In areas where they don't salt the road cars will last far longer. In California they stopped the practice in about 1975 in the places where I do winter driving (Eastern Sierra and Southern California). In Nevada I will see a lot of snow and ice but I think salt is hardly ever used in the places where I go. I think on Hwy. 80 east of Sacramento they still use salt, and in the far north of the state. I have never had rust on any car I've used since 1978. In most places in California they will not use salt at all and will make you apply chains instead, or use snow tires, if the conditions call for it.

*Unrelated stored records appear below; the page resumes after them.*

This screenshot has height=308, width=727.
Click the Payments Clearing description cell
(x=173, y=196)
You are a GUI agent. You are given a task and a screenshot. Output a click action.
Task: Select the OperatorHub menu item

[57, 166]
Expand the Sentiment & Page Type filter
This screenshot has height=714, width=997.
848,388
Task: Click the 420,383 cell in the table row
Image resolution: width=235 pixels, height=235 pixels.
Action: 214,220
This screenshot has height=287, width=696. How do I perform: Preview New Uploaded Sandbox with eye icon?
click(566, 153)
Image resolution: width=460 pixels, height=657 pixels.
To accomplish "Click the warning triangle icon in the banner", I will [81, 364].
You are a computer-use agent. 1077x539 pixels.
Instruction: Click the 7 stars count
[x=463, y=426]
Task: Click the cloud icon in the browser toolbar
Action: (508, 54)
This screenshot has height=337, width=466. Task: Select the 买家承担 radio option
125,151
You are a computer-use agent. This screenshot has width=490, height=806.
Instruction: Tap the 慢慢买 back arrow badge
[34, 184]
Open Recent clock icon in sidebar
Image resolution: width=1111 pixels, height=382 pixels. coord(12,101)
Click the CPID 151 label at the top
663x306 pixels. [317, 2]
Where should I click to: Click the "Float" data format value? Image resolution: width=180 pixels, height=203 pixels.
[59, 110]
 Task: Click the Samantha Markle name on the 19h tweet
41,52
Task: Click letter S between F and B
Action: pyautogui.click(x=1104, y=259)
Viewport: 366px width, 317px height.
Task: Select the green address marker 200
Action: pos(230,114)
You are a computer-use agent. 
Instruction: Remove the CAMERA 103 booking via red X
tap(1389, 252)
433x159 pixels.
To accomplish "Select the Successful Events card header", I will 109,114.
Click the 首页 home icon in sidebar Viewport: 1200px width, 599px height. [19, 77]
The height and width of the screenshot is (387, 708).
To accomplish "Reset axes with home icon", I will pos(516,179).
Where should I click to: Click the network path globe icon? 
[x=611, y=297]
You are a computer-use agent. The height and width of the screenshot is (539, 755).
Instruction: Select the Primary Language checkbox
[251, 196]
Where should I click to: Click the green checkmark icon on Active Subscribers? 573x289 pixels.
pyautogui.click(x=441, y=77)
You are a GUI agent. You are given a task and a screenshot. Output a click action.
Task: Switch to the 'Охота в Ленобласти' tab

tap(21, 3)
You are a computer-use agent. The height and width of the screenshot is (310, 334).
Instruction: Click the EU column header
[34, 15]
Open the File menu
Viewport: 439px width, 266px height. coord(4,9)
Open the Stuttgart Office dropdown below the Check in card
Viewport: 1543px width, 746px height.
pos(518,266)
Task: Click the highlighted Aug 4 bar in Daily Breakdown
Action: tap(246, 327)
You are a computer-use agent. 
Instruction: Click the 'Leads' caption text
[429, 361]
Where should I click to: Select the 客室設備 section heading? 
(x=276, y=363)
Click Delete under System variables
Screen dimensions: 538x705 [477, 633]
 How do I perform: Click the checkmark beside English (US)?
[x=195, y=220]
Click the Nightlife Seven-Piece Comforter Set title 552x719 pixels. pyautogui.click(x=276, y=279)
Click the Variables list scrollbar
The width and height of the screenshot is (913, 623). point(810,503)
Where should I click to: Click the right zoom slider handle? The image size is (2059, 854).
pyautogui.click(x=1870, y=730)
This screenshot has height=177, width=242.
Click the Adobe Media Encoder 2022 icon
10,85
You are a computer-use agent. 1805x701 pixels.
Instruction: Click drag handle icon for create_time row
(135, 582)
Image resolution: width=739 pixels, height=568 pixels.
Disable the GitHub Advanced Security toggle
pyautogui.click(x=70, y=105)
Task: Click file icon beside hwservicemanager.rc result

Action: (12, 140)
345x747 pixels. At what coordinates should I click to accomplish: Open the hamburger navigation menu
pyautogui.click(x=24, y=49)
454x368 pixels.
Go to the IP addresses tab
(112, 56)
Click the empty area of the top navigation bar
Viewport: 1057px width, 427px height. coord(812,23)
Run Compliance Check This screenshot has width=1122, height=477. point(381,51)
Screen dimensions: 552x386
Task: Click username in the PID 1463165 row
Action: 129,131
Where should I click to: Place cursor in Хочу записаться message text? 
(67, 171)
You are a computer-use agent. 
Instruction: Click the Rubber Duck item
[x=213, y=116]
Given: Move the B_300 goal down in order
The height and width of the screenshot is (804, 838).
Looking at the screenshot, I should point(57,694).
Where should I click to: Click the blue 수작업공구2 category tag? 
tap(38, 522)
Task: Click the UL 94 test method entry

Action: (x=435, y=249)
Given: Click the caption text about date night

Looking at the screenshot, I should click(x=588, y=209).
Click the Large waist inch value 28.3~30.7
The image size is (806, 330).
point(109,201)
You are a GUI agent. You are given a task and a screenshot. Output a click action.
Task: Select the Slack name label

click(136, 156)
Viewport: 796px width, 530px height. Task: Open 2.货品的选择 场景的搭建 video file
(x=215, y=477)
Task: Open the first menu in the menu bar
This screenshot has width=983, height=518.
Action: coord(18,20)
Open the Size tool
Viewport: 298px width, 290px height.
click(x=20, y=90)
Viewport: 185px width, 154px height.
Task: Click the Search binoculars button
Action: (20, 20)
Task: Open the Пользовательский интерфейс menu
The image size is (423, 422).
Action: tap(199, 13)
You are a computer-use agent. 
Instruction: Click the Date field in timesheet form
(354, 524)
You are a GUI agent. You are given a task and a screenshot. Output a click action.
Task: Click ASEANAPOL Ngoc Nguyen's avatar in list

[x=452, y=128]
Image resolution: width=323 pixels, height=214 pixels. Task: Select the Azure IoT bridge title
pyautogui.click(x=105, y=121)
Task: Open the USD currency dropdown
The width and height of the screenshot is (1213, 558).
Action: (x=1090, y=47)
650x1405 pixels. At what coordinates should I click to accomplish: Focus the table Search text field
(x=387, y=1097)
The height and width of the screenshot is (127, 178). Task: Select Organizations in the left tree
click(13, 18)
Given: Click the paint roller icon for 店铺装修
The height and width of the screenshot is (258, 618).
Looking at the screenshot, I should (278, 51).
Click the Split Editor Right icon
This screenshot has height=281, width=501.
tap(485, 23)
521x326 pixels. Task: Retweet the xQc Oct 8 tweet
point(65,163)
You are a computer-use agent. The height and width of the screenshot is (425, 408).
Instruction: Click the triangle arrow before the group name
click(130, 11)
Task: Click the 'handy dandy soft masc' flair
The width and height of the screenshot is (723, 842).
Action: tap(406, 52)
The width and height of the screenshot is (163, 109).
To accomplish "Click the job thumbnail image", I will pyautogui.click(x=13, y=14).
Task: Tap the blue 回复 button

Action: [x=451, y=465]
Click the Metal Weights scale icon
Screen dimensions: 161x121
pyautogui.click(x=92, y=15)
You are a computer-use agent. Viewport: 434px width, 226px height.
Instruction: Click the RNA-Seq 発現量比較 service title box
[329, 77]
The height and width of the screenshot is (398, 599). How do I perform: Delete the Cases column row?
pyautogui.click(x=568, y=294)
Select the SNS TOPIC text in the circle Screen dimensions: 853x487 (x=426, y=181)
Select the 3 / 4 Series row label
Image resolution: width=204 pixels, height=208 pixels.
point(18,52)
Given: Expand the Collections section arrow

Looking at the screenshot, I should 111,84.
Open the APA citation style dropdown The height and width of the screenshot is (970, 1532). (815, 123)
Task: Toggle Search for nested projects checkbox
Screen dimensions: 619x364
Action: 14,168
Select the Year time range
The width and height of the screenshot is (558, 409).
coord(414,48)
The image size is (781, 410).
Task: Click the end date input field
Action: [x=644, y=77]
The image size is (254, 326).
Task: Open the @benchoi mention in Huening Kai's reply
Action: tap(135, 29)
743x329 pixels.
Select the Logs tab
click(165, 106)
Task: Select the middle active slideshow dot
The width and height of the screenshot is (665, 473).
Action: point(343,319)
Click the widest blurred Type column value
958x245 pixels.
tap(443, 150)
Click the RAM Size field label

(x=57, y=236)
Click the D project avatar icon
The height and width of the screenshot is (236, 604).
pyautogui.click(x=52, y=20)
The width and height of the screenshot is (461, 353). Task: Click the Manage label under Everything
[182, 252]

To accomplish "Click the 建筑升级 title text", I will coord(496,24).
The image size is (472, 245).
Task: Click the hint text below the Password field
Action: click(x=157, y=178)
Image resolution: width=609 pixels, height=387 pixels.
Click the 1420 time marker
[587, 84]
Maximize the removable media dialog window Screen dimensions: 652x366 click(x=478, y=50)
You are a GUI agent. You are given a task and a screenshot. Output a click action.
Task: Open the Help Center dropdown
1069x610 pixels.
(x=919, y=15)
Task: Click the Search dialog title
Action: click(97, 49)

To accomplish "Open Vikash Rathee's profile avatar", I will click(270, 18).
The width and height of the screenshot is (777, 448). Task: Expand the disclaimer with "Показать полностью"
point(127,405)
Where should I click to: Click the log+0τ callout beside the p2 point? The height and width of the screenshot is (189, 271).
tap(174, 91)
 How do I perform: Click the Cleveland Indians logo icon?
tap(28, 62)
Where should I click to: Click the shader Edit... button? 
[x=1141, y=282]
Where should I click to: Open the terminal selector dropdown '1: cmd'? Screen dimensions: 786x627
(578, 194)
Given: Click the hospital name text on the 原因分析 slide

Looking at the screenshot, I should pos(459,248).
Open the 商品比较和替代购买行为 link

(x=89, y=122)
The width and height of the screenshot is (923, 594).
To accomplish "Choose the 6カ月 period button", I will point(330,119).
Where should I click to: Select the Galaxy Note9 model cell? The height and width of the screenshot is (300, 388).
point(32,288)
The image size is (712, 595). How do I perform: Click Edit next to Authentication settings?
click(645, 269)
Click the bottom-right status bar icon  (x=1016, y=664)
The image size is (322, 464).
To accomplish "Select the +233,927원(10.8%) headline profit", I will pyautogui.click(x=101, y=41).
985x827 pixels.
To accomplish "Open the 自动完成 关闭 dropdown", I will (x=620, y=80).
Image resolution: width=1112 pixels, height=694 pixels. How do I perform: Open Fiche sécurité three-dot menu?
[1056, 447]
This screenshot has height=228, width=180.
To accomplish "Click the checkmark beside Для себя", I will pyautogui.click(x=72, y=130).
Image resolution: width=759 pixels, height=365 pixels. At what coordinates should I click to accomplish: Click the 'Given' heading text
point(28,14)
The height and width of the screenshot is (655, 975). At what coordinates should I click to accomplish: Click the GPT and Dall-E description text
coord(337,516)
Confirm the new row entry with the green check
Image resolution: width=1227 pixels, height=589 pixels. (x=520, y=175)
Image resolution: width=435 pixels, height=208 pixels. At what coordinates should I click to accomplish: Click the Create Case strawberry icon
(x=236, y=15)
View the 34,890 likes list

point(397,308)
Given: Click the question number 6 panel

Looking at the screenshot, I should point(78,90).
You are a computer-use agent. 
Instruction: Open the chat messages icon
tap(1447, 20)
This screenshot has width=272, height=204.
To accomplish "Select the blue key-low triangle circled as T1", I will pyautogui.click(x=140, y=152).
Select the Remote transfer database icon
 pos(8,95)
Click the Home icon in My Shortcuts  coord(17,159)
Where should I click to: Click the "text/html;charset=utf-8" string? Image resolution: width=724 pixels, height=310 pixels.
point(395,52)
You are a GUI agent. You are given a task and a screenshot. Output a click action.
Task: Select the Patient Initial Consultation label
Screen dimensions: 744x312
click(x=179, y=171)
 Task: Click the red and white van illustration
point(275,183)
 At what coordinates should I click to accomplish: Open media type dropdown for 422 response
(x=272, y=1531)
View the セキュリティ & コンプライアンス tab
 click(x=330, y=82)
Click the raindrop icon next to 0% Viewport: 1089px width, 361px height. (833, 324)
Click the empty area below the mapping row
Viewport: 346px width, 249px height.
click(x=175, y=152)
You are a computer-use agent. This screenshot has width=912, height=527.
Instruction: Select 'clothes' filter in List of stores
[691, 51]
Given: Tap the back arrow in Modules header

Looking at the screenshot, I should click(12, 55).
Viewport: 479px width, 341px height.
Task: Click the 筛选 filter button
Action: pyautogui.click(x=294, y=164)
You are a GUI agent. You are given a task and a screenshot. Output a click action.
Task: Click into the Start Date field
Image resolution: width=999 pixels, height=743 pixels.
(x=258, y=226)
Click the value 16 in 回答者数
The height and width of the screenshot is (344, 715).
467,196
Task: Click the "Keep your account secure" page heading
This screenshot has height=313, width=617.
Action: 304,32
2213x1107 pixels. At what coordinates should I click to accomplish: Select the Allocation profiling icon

They stopped salting as roadside pine trees were dying off due to salt use. When I was a kid I back in the 1960's they salted the roads in the San Bernardino Mountains. A lot of my Dad's friends skied in places like Snow Valley, and the salt they used back then ate cars alive.
I hate salt!,around here one little snow flake and there dumping a whole load on it!,it's terrible wish they would find some other alternative to snow/ice control that's cost effective.
Yeah, cars rust out quickly by me. I'm trying to keep ahead of it on ours. Agreed that they spread a lot out for a little flurry. I wish we'd move away from corrosive ice melters. Requiring snow tires in the winter like Quebec does might be an okay alternative. Any Canadians to report how drivers in Quebec are coping with that requirement?
Here in northern NJ they dump salt on the roads at the first sign of snow. Though I believe that corrosion protection is better now a days I still stay on top of limiting the rust. My 10 year old 2002 F-150 is in better shape than my 1989 F-150 at the same age. With the 1989 F-150 I didn't do anything to stop the rust and it showed. Whimsey
Here in Mn we use a fair amount of salt on our roads. I have an almost 10 year old corolla that has only one small spot of surface rust where the paint was chipped. I only wax the car once a year and only occasionally wash it. I think cars have improved the way they protect the cars against rust.
I would say "no", cars certainly don't rust out as fast as they used to. Not even close. I have a good perspective on this. I live in Idaho about an hour north of Utah. I used to live in Utah. In Utah they salt the roads and in Idaho they do not. In Idaho, we get little gravel put on the roads. We get more damage from the gravel than we used to get from the salt. And now, the salt doesn't damage the car nearly as much as it used to. I still go to Utah frequently. In fact, I'm writing this from my in-laws in eastern Utah. But I'm here to tell ya, cars do not rust out like they used to! Meanwhile, if you want safe driving conditions, salt is BY FAR the best solution. I'd much rather deal with the salt and drive on a dry road as opposed to meeting an early death on an ice covered road.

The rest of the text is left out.